I was born in Wisconsin in the middle of winter. It was cold and the waters of Lake Michigan closest to the shore were frozen over. The trees were stripped bare of all they wear. The snow was dirty white and deep. Human breath roared forth like dragon spit down on the sidewalks.
Winter is one of my happy places. I was literally born for it. Winter is cozy, fireplace warm, homeward bound for Christmas.
I hate summer. Summer is a battle for me. I am like opposite bear and want to hibernate May through August – in a cave of ice, with a frosty mug of A and W root beer, my laptop, and really good internet service.
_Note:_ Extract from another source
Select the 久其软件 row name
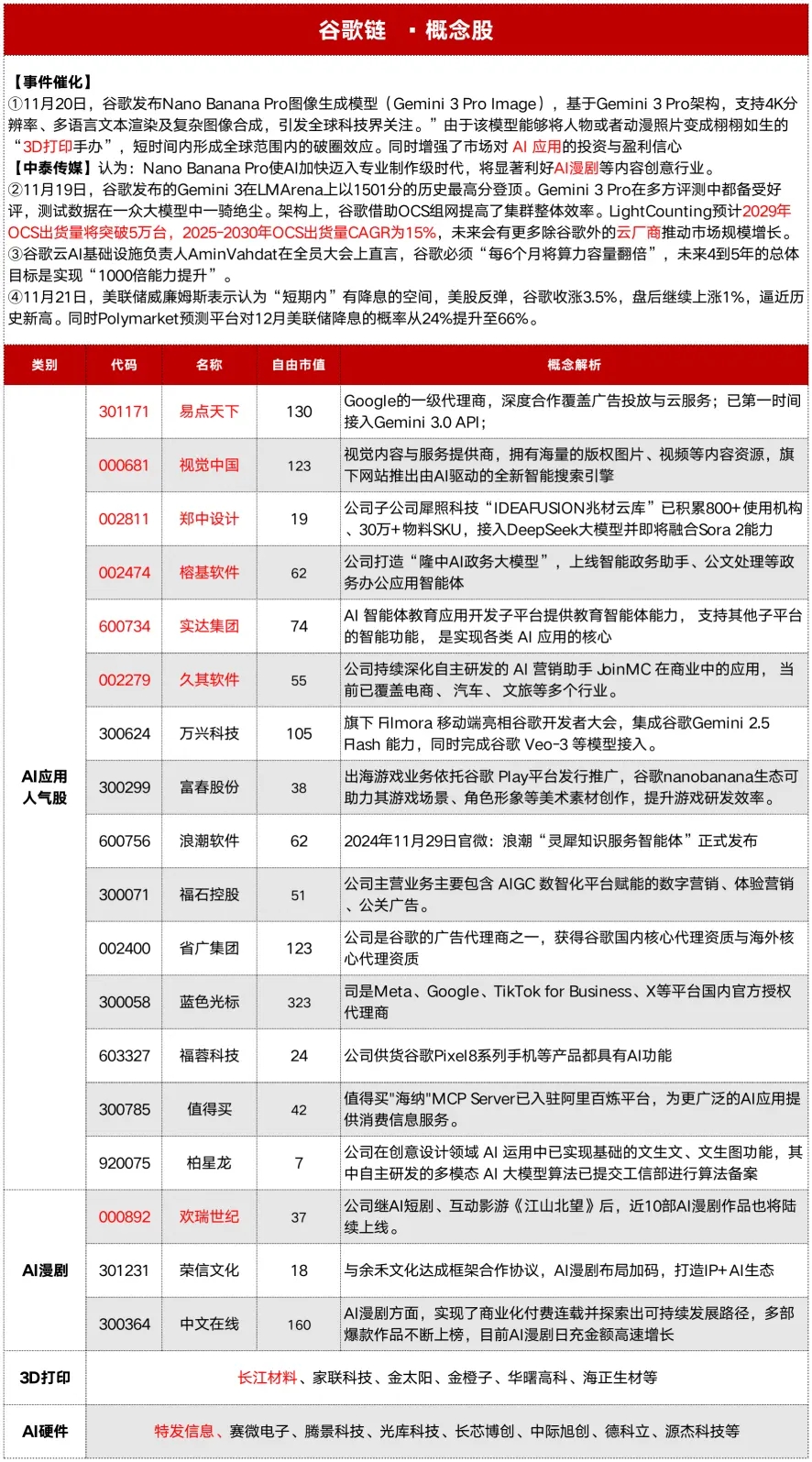The height and width of the screenshot is (1462, 812). [209, 680]
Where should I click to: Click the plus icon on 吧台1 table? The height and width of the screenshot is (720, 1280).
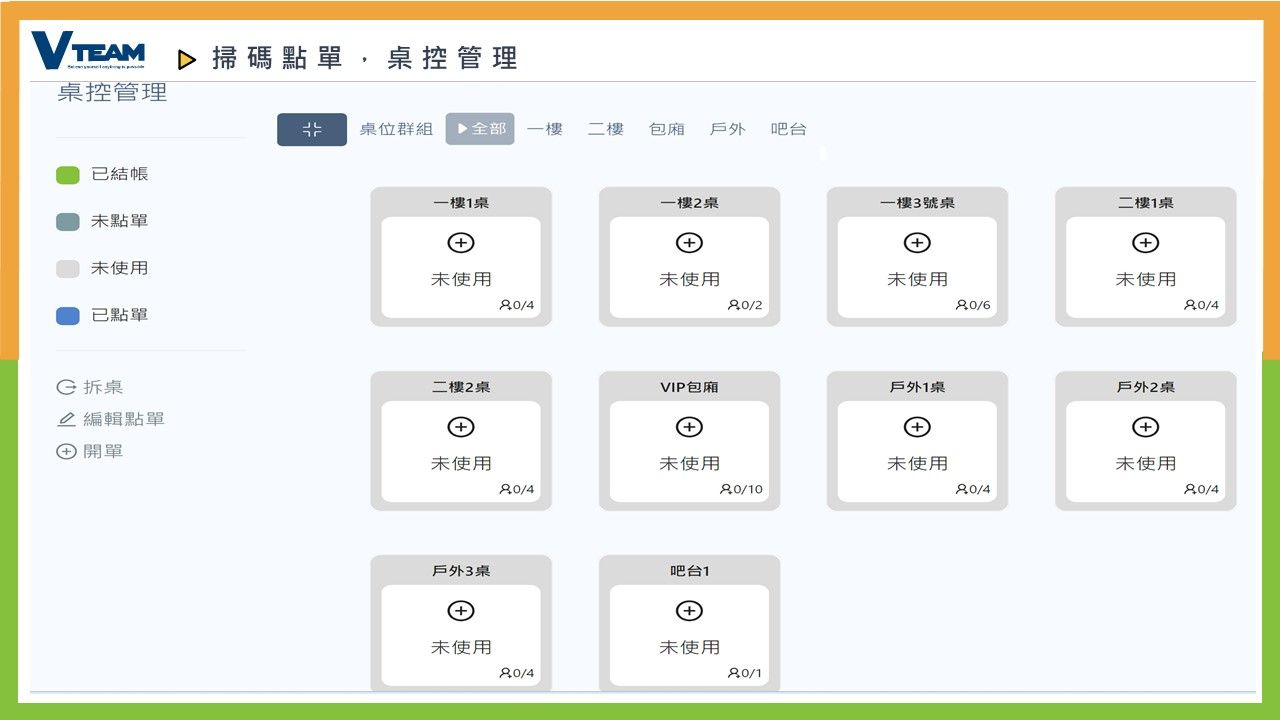pyautogui.click(x=688, y=610)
What should we call that? How about Fantasy Land answers Thornton Melon (played by Rodney Dangerfield) from the 1986 comedy film Back to School.
Technically, summer doesn’t even officially begin for about another week, but don’t tell that to Tennessee. Temperatures today are forecast to top out at 94 degrees with a heat index of 106.
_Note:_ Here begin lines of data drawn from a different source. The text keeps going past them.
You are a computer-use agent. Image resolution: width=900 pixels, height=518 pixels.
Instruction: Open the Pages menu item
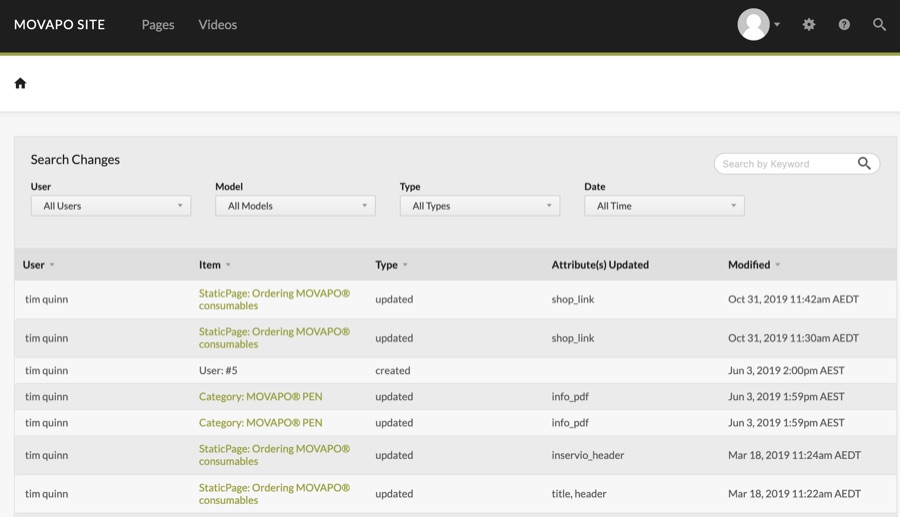[x=158, y=24]
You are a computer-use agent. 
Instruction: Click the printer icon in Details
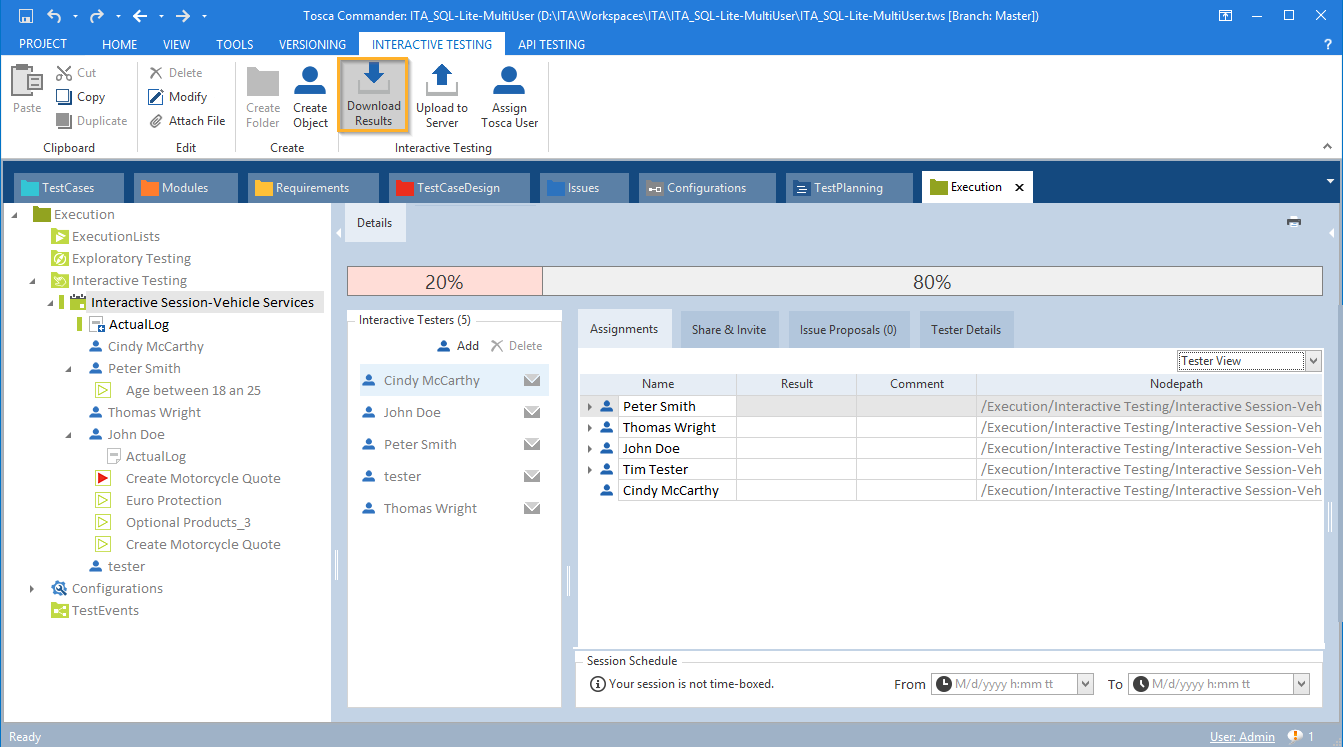pos(1293,222)
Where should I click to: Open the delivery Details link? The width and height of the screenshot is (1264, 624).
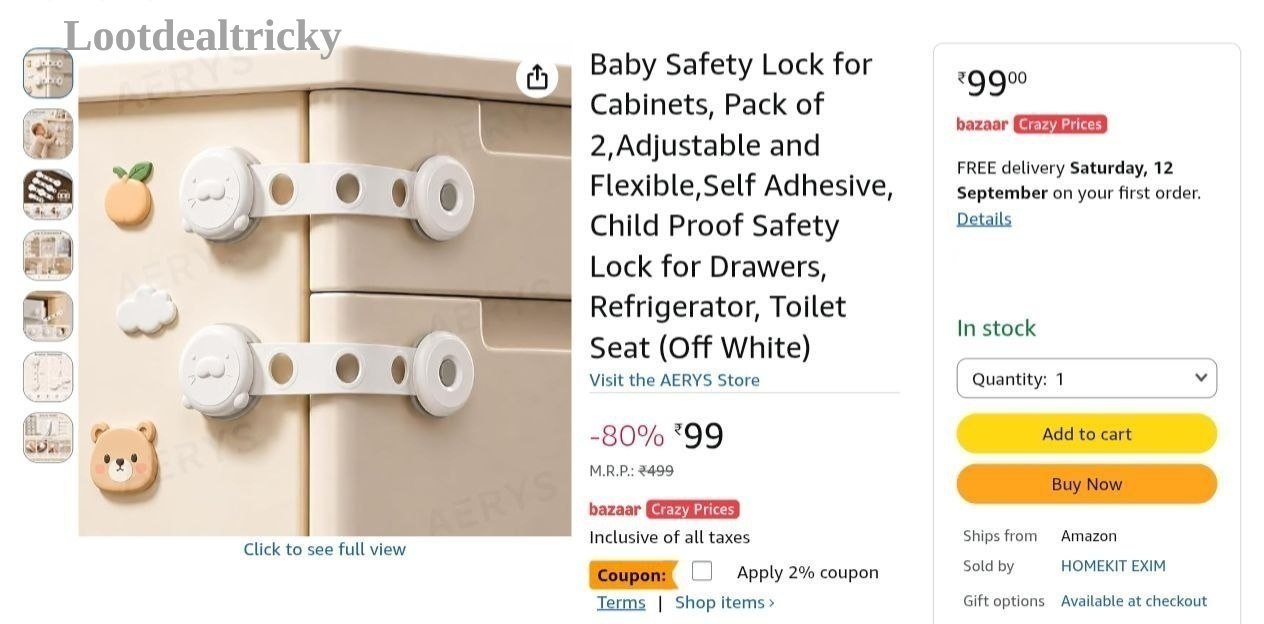pyautogui.click(x=984, y=219)
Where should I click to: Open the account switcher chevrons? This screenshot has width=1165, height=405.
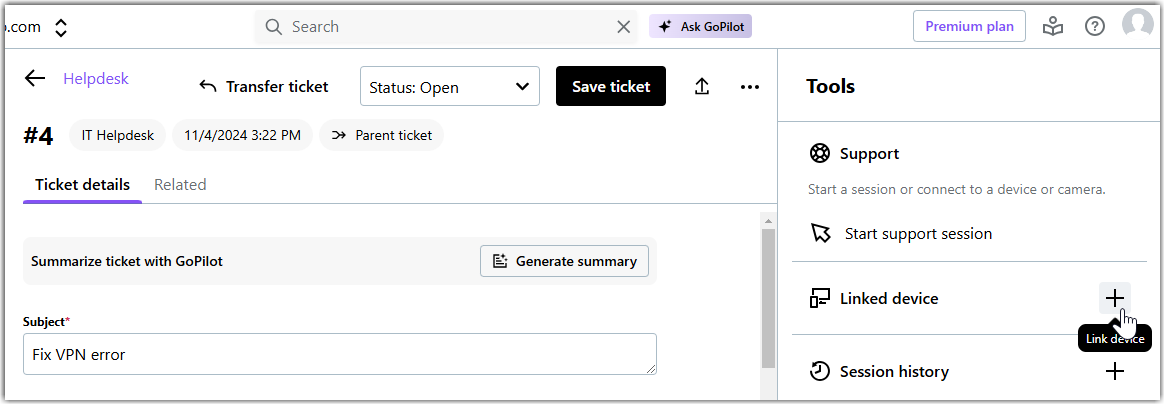tap(61, 27)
As the guy on Office Space would say: Yeah, if you could just not be so hot today, that would be great. Thanks.
The bottom line is – I HATE HEAT. I hate to go outside in the summer. I don’t like to be hot. I don’t like to sweat. I don’t like to be uncomfortable beneath a blazing sun. I burn easily. I hate the bugs. I hate getting into my lava hot car and burning my palms on the steering wheel. Summer is not cozy. Summer is obnoxious. I spend most of summer indoors in the air conditioning and with fans roaring in our bedroom.
Then why did you move to Tennessee? Someone might ask with a crooked face of wonder.
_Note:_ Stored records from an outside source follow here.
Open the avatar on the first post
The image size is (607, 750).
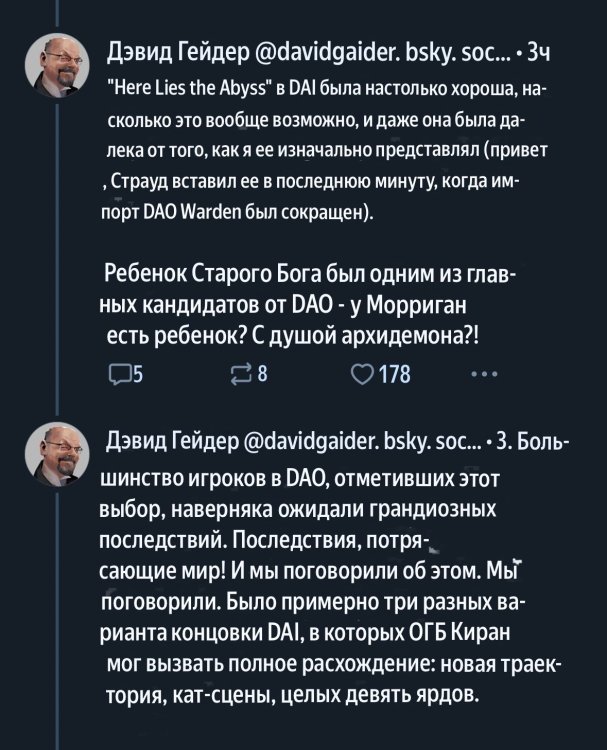coord(56,61)
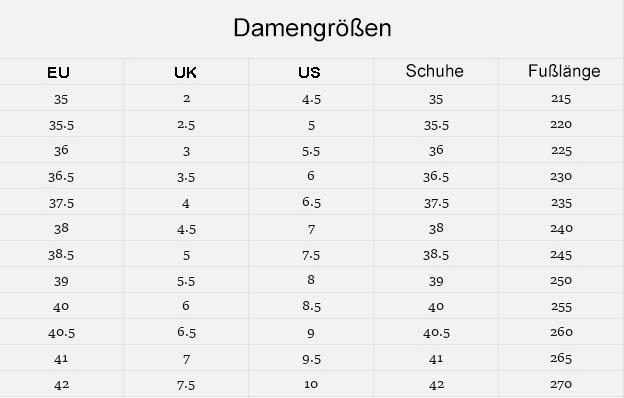624x398 pixels.
Task: Click EU size 38.5 cell
Action: click(x=61, y=255)
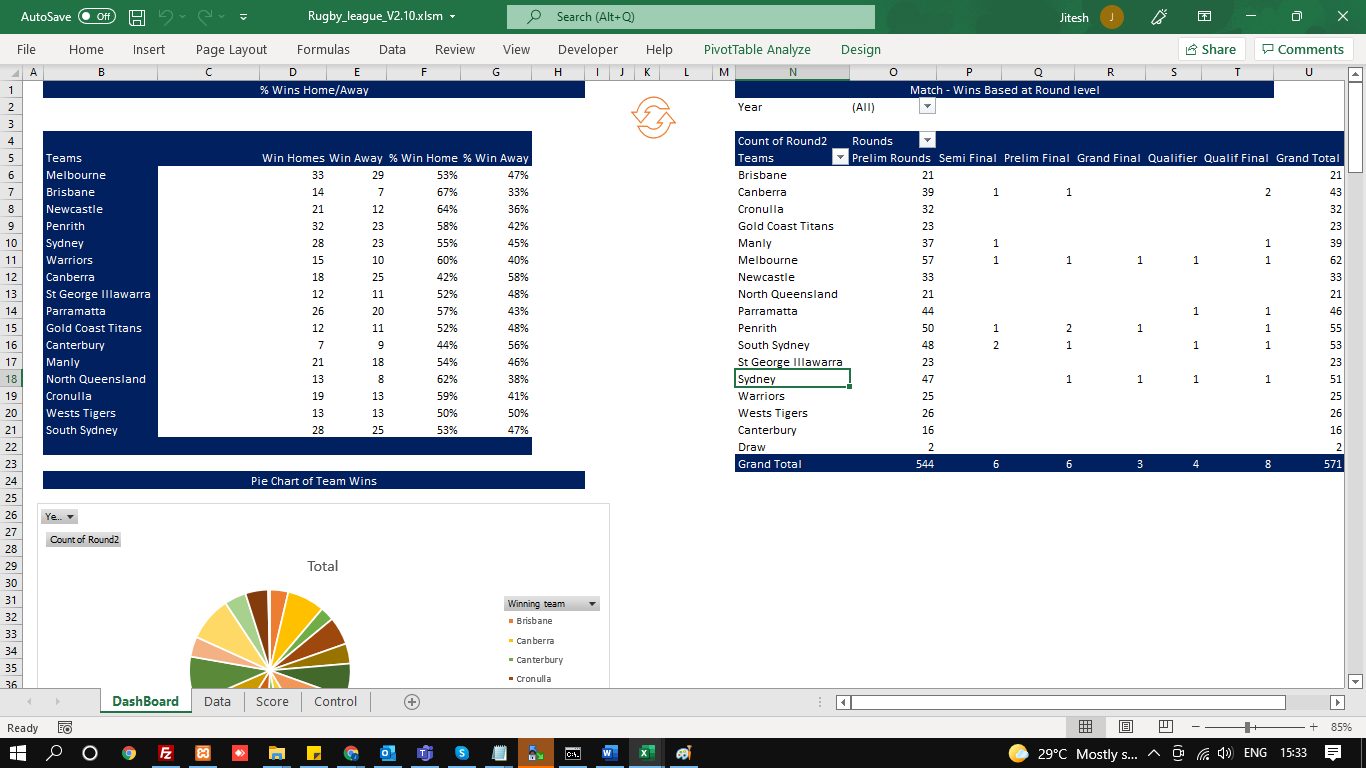The width and height of the screenshot is (1366, 768).
Task: Switch to Page Break Preview view
Action: click(x=1165, y=726)
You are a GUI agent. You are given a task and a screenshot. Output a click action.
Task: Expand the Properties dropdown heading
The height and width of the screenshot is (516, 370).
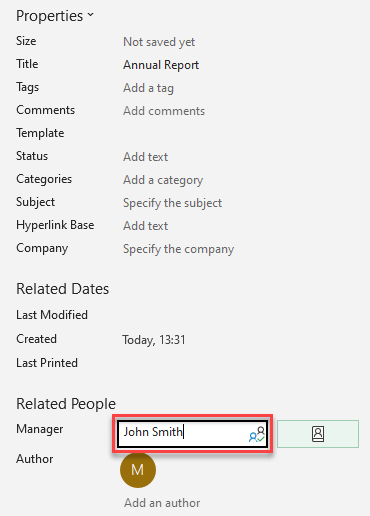[x=55, y=16]
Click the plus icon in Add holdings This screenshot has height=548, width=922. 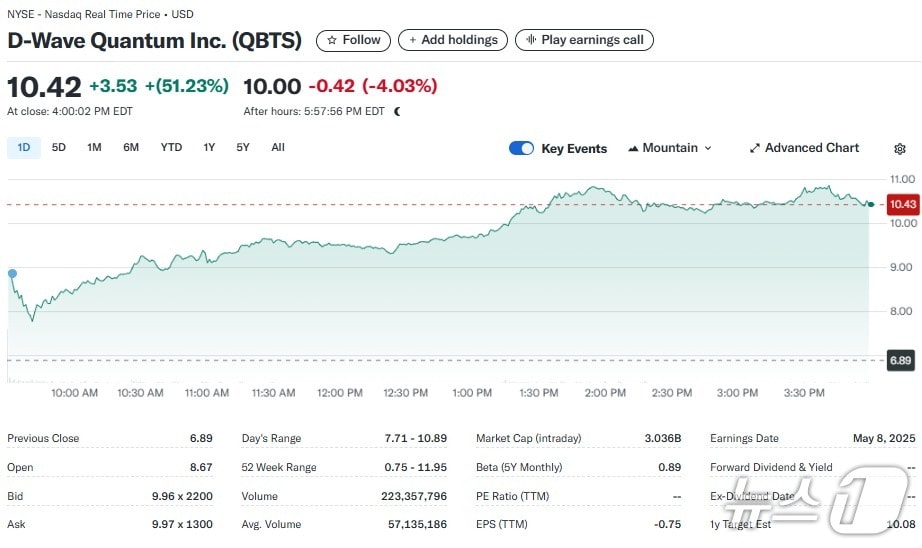coord(412,40)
Well, I do like some things hot. Like my wife. She’s the reason I live in Tennessee. So, I put up with the summers here, but still bitch about it. The other day I suggested to her that we get a summer home in Antarctica. She thought that was a bit much. Okay, how about Iceland? She was more receptive to that.
Now, I’ve lived in other hot places – Colorado, New Mexico, South Carolina, West Texas, Missouri. Colorado was the most seasonally diverse. New Mexico (the southeastern part) boasted an unbearable desert heat that would thrust one into agonizing days on end of temperatures well above 100. South Carolina was a wet, heavy heat that made everything, and everyone drip. Texas was a dry, windy, wildfire-like slap in the face. Missouri was like, eh, Missouri – there were good days and there were bad days.
I thought as I got older, I would become more adaptable to the heat, you know, on a purely biological level. I went into this current impending summer of doom hopeful that would be the case, but as the mercury climbs higher day by day, I’m like NOPE. It’s not working. I’m not built for it.
Just the other day in a hopeful trance, I was talking to my wife about Thanksgiving. She looked at me like I was crazy. I think I must be. But I truly wish I could erase the summer months from the calendar. Come on Mother Nature, can’t we just extend autumn and winter a couple of months more each? Please. If only I had a light-duty time machine.
On a societal level, summer is often portrayed as the fun time of the year. For example, people painfully smiling as they cruise in lipstick-red convertibles on their way to play with their balls at some beach in paradise – inflatable rainbow-colored beach balls are what I mean, but then again, I’m sure there are some weirdos who play with their balls at the beach. Okay, that was unnecessary but I’m going to leave it because Cereal After Sex is a playground for pushing the literary envelope off the swing. Literary? Maybe not always.
But I’ve gotten off track. Where was I? Oh yeah, summer. I have no desire to jump up and down on a beach in my skimpy swimsuit slapping around a volleyball. (No one would want to see that anyways.) I don’t want to wear shower shoes or shlippy shloppies (what us folks from up north call flip flops) down by the pool. I’m not a swimmer. I’m an always on the verge of drowning kind of guy. Pools don’t impress me. I like to look at the ocean and listen to the ocean, but I don’t necessarily enjoy putting my body in it. I’d rather play in the icy waters of one of the Great Lakes before heading back to my woodsy cabin. With the ocean, I’m afraid of getting stung by a jellyfish or eaten by a shark or being swept away by a giant wave. Do you remember what happened to Greg Brady in Hawaii? But then again, he was probably high.